**Reading text:**
'''

HFM: No, we’re a First World country with a weak currency. From time to time, the dollar’s very weak; from time to time, it’s very strong; and unfortunately what tends to happen is people tend to extrapolate. But in reality, over the very very long term, currency processes tend to be fairly stable and mean-reverting. So the dollar’s very weak today, but that’s no reason to believe the dollar’s going to be weak forever or that, because it’s weak today, it’s going to get dramatically weaker tomorrow.
n+1: But you, in your work, are not dealing with the long term . . .
HFM: No, we’re dealing with the short term. But I’ll tell you, in our work we don’t trade the G-7 crosses because we don’t feel we have an edge on that. Dollar-sterling, dollar-euro, or dollar-yen: it’s amazing how many brilliant investors have gotten egg on their face trying to trade the G-7 crosses. I can think of so many examples—where people make these really strong calls, that seem very sensible, and then get killed. A very good example is Julian Robertson in the late ’90s being short the yen against the dollar. Japan had just gone through this horrible deflation, the economy was in the shitter, the banking system was rotten. All these things should lead a currency to trade weaker, and he got very very long the dollar, short the yen, and a lot of people did alongside him, and basically there was a two- or three-week period in ’98 when they had the financial crisis and the yen actually strengthened 10 or 15 percent. I can’t remember the exact numbers, but all these guys just got carried out.
n+1: “Carried out,” is that a term of art?
HFM: Carried out . . . like basically they’re carried out on a board, they’re dead. Another example of that, a personal example: Generally every year, at the beginning of the year, banks that we deal with will have events, dinners or lunches, where they gather some of their big clients and discuss themes for the coming year. They encourage everybody to, you know, go around the table: “What’s your best trade idea for the coming year?” And at the beginning of 2005 I was at a dinner with some fairly prominent macro investors, and it was almost like a bidding war. The first guy would say, “I think the best trade is short dollar, long euro, it’s going up to $1.45.” At the time, I forget, maybe it was $1.30. And the next guy would go, “No, no, you’re so naïve. $1.45? It’s going to $1.60!” And it was a competition for who could be more bearish on the dollar and win the prize and be the least naïve person at the table. “It’s going to $1.65 and probably higher! Maybe $1.75!” At the eighteen-month horizon.
Now considering that everyone at the table being super-bearish on the dollar probably meant that they were already short the dollar and long the euro, I went back and looked at my portfolio and said: “Any position I have that’s euro-bullish and dollar-bearish, I’m going to reverse it, because if everybody already said ‘I hate the dollar,’ they’ve already positioned for it, who’s left?” Who’s left to actually make this move happen? And who’s on the other side of that trade? On the other side of the trade is the official sector that has all sorts of other incentives, nonfinancial incentives, political incentives. They want to keep their currency weak to promote growth or exports or jobs; or they have pegs, peg-regimes that they need to defend, and they don’t really care about maximizing profit on their reserves, they’re not a bank trying to maximize profits, they have broad policy objectives—and infinite firepower.
n+1: So you did well.
HFM: Well, we didn’t lose. I mean, I don’t bet on this process, but sometimes there are positions you have that have a certain derivative exposure to the dollar-euro, and we tried to be careful not to take too much of that. Because we thought that this consensus, this super-strong consensus that the dollar’s got to go weaker, actually represented a risk that the dollar would go in the other direction.

'''

**Stated problem 1:** Duplicate the passage of the hedge fund manager interview between "n+1: So you" and "the other direction.", inclusive.
**Stated problem 2:** Continue the hedge fund manager interview from the point where it stops.
The listing after this point is separate material and is not part of the hedge fund manager interview.

**Data shown:**

'''

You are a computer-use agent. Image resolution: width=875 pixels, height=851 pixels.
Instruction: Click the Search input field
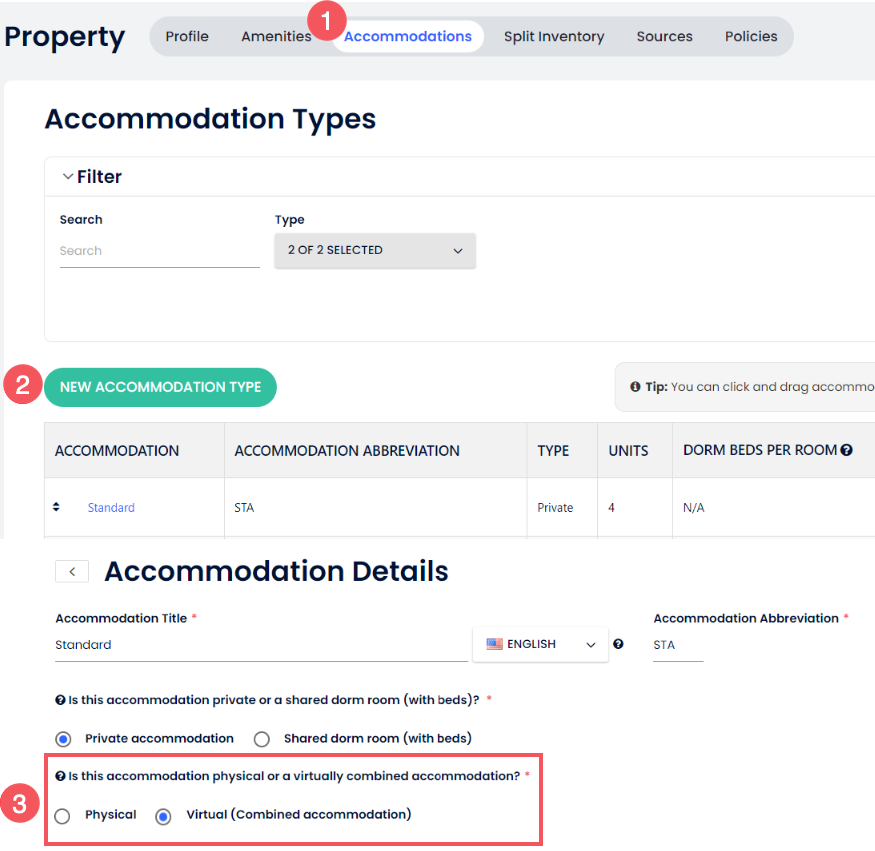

'''

**Written response 1:**
n+1: So you did well.
HFM: Well, we didn’t lose. I mean, I don’t bet on this process, but sometimes there are positions you have that have a certain derivative exposure to the dollar-euro, and we tried to be careful not to take too much of that. Because we thought that this consensus, this super-strong consensus that the dollar’s got to go weaker, actually represented a risk that the dollar would go in the other direction.

**Written response 2:**
n+1: How do you know all this stuff?
HFM: All what stuff?
n+1: All the stuff you know? Did you go to—
HFM: I didn’t go to business school. I did not major in economics. I learned the old-fashioned way by apprenticing to a very talented investor. I didn’t even know what a hedge fund was when I started. I’m sure today I would never get hired.
HFM: Yeah, it would be impossible because I had no background, or I had a very exiguous background in finance. The guy who hired me always talked about hiring good intellectual athletes, people who were mentally agile in an all-around way, and that the specifics of finance you could learn, which I think is true. But at the time, I mean, no hedge fund was really flooded with applicants, and that allowed him to let his mind range a little bit and consider different kinds of candidates. Today we have a recruiting group, and what do they do?—they throw resumes at you, and it’s, like, one business school guy, one finance major after another, kids who from the time they were 12 years old were watching Jim Cramer and dreaming of working in a hedge fund. And I think in reality that, if anything, they’re less likely to make good investors than people with more interesting backgrounds.
HFM: Because in the end the way you make a ton of money is calling paradigm shifts, and people who are real finance types, maybe they can work really well within the paradigm of a particular market or a particular set of rules—and you can make money doing that—but the people who make huge money, the George Soroses and Julian Robertsons, they’re the people who can step back and see when the paradigm is going to shift, and I think that comes from having a broader experience, a little bit of a different approach to how you think about things.
n+1: What’s a paradigm shift in finance?
HFM: Well, a paradigm shift in finance is maybe what we’ve gone through in the subprime market and the spillover that’s had in other markets, where there were really basic assumptions that, you know, were wrong.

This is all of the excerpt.